1. Stocks and logistics
Indeed, in order for an e-merchant to generate significant revenues, he must have a large depth of catalog: vast references, regularly supplied stocks... This requires a significant investment.
In addition, the manager of a merchant site must also be able to manage logistics and the shipment of products directly to the end customer.
On the contrary, the Marketplace operator does not have an inventory: his role is to put buyers in contact with third party sellers. It is the latter who directly manage the inventory and ship the products.
Although some functions are found in both activities, such as management or marketing, the core business of the Marketplace operator and the e-merchant differ.
Indeed, the job of a Marketplace operator is above all to find and integrate sellers on its platform, as well as to manage the acquisition of traffic on the site.
The manager of a merchant site must focus on the purchase of merchandise, customer support (the part delegated to the sellers in the "Marketplace" model), manage its stocks soundly and take charge of the shipment of its products.
3. Business model
In a classic e-commerce scheme, the manager buys products, which he then resells on his site at a higher price, in order to generate a margin for his business. A good budget management is thus induced by a good sourcing of suppliers.

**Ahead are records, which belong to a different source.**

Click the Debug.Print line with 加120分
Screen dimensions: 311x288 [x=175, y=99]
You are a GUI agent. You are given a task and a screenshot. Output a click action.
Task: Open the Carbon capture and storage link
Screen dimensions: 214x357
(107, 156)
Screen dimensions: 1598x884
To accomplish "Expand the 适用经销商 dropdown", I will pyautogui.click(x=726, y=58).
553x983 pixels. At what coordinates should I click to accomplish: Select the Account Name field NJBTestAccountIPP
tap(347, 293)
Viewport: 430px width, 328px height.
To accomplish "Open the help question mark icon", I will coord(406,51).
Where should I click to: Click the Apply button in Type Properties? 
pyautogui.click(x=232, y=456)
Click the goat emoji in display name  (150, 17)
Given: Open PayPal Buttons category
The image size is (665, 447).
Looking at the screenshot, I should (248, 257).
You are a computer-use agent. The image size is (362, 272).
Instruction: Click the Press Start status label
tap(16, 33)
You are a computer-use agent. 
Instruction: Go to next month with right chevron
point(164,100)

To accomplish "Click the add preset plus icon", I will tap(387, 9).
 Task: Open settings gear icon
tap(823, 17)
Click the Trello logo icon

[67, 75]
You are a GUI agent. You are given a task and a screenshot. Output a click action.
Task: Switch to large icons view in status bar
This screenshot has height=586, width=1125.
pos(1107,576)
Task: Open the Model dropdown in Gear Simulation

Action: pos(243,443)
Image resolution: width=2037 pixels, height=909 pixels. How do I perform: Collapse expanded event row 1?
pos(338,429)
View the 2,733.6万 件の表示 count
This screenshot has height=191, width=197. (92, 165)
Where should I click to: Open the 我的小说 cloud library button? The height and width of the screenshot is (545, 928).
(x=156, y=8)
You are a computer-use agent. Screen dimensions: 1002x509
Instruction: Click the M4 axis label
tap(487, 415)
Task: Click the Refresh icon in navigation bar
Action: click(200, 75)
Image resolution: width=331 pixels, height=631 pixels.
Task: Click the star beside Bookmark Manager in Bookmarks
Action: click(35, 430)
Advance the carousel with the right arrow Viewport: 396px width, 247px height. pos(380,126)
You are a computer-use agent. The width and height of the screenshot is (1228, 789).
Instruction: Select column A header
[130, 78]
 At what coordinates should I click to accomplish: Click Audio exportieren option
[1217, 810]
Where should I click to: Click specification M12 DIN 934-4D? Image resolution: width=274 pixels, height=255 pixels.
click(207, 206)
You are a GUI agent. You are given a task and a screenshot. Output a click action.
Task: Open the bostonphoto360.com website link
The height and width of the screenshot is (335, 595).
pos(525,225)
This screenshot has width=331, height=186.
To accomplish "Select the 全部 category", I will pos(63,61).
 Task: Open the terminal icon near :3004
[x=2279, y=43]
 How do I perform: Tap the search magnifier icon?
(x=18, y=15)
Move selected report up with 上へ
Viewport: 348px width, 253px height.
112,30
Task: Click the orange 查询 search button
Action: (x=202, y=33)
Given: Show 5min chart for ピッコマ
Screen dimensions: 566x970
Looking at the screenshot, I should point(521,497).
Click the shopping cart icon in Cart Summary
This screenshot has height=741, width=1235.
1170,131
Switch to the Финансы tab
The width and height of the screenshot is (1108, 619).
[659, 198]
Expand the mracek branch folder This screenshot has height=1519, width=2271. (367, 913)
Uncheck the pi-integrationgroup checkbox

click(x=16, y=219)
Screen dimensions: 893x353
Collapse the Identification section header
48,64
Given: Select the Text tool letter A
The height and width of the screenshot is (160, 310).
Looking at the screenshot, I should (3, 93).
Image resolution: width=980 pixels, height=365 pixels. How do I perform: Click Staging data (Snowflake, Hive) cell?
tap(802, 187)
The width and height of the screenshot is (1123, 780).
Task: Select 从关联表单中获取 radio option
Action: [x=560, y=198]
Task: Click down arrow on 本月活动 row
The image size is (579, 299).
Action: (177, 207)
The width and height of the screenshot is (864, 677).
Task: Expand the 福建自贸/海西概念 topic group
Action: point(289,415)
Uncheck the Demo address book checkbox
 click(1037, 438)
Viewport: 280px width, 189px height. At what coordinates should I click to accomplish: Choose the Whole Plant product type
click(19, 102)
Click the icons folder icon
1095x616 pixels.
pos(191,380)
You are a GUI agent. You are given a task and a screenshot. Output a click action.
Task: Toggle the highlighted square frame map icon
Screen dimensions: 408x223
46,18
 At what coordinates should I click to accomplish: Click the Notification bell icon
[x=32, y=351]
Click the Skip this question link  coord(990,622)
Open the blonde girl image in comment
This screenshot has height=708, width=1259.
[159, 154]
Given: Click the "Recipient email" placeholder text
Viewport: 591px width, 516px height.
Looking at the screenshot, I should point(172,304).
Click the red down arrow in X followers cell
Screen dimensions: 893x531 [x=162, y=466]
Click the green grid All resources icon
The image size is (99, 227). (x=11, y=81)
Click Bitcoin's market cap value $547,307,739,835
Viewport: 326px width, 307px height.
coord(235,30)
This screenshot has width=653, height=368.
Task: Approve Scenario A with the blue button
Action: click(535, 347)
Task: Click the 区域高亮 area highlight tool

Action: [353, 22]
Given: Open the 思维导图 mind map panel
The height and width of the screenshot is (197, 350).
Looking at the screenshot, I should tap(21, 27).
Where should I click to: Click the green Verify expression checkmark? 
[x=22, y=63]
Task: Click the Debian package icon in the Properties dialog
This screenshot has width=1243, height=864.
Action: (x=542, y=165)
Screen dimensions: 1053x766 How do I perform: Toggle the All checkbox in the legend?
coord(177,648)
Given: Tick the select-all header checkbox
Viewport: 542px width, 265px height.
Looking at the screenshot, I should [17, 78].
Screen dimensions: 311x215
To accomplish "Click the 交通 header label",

The Marketplace operator, for its part, is generally remunerated on a commission taken from each sale. His commercial approach is therefore based on business volume: the higher the sales, the more his income will increase.
One of the great strengths of the Marketplace is the decentralization of inventory to its vendors. This makes it possible to aggregate an almost infinite number of references, to put sellers in competition with each other on certain products, thus making it possible to offer attractive prices (and thus increase sales), and to push merchants to display impeccable customer service (thanks to the instructions left by buyers).
An e-merchant's catalog, on the other hand, depends on its storage and logistics capacities, and is therefore very limited.
For example, on the Amazon site, king of e-commerce and logistics, there are 2.8 million "Amazon" products, the rest, more than 285 million, are sold by Marketplace sellers.
5. Legal status
From a legal point of view, the Marketplace operator acts as a broker, providing a secure platform for the transaction. The legal responsibility for the products is therefore imputed to the seller.
Conversely, the manager of an e-commerce site is legally responsible for the products sold.
And if a buyer decides to take legal action following damage caused by a product/service sold on the Marketplace, the operator is covered: it is the seller who must be heard.
More information on legal issues can be found on the website of Haas Attorneys at Law, which specialises in the Marketplace.
While building an e-commerce site is now simple, thanks to numerous SaaS or open-source technologies (from Shopify to SAP Hybris, via Magento), few platforms allow you to create a marketplace. E-commerce CMSs are in fact not natively thought of as "multi-seller" (and all the attributes that come with it: payment, invoicing, synchronisation of flows with external IS, commission models, logistics management etc.).
IZBERG, the most complete Product and Services Marketplace solution on the market, meets precisely this need, and now equips many players, such as Vente-Privée, Europ Assistance, Suez and Gifi. In addition, IZBERG can be integrated in less than 4 months with any type of front-end technology, from e-commerce CMS to a custom framework.
Thus, for a multi-brand pure-player, the Marketplace is much less risky than a classic merchant site. And this disintermediation mechanism will see two strong trends in the years to come: the B2B sector, which is still not very digitalized, and Services platforms, making it possible to reinvent sometimes dusty business models.